PIRIL CENNET / EKOLTV.COM.TR
Azerbaycan, Dağlık Karabağ ve çevresindeki topraklarda yaklaşık otuz yıl süren Ermenistan işgaline 2020 yılında son vererek tarihi bir zafere imza attı. Bu zafer, sadece askeri bir başarı değil, aynı zamanda Azerbaycan halkının bağımsızlık ve toprak bütünlüğü mücadelesinde bir dönüm noktası oldu. İkinci Karabağ Savaşı olarak anılan bu çatışma, bölgenin dengelerini değiştirdi ve Güney Kafkasya’da yeni bir dönemin kapısını araladı.
OTUZ YILLIK BEKLEYİŞİN SONU
Dağlık Karabağ sorunu, 1980’lerin sonlarında Sovyetler Birliği’nin dağılma süreciyle ortaya çıkan bir etnik çatışma olarak başladı. Ermenistan, Azerbaycan’a ait olan Dağlık Karabağ ve çevresindeki yedi rayonu işgal ederek bu bölgelerde hakimiyet kurdu. Azerbaycan ise 1994’te imzalanan ateşkesle topraklarının yaklaşık yüzde 20’sini kaybetti. 27 Eylül 2020’de Azerbaycan ordusu, Ermenistan işgalindeki topraklarını geri almak için operasyon başlattı ve 44 gün süren yoğun çatışmalar sonucunda zafer kazandı.
SAVAŞIN DÖNÜM NOKTASI: ŞUŞA
27 Eylül’de başlayan savaşta Azerbaycan ordusu, üstün teknoloji ve modern savaş stratejileriyle dikkat çekti.

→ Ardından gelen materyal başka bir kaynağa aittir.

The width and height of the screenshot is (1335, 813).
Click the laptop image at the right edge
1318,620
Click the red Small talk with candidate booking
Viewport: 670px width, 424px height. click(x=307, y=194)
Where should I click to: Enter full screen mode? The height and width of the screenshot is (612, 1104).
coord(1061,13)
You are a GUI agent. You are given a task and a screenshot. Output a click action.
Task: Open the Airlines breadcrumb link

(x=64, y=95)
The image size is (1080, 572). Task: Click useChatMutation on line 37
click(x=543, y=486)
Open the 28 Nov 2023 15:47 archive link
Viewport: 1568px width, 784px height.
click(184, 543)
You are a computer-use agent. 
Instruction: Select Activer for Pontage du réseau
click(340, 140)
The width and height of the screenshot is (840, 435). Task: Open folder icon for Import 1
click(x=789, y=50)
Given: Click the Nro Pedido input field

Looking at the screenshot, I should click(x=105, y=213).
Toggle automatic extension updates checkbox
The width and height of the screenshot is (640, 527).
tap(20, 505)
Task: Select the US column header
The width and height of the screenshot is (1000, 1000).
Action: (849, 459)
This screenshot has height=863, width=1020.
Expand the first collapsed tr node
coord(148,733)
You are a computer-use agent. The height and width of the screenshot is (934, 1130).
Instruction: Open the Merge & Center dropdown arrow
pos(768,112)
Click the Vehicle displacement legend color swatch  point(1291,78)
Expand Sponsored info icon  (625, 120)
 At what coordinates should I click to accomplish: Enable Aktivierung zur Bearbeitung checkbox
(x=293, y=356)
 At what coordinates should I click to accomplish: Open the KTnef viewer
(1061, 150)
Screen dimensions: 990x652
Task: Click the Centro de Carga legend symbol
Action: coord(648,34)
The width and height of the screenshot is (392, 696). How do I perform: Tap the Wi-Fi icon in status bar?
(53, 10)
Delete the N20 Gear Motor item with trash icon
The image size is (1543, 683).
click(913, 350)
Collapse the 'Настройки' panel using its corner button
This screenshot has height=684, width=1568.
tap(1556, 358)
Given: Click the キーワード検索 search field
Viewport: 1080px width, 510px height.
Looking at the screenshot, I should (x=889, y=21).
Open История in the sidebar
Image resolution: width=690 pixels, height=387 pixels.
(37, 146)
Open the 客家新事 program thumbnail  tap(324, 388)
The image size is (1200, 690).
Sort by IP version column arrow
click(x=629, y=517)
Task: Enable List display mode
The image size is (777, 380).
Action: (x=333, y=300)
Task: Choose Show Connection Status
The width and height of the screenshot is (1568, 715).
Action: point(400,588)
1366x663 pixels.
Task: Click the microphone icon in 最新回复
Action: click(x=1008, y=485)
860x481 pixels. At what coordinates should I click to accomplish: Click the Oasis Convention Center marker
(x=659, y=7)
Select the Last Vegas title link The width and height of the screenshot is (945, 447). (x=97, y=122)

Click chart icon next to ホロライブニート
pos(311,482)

Özellikle insansız hava araçları (İHA) ve kamikaze dronların kullanımı, Bakü’nün stratejik üstünlük sağlamasında büyük rol oynadı. Her gün yeni bir bölgeyi kontrol altına alan Azerbaycan ordusu, Ermenistan’ın direnişini kısa sürede kırdı. Şuşa gibi stratejik öneme sahip şehirlerin alınması, savaşın dönüm noktalarından biri olarak kayıtlara geçti. 10 Kasım 2020’de Rusya’nın arabuluculuğunda imzalanan ateşkes anlaşması ile çatışmalar sona erdi ve Ermenistan, Azerbaycan’a topraklarını geri verme taahhüdünde bulundu.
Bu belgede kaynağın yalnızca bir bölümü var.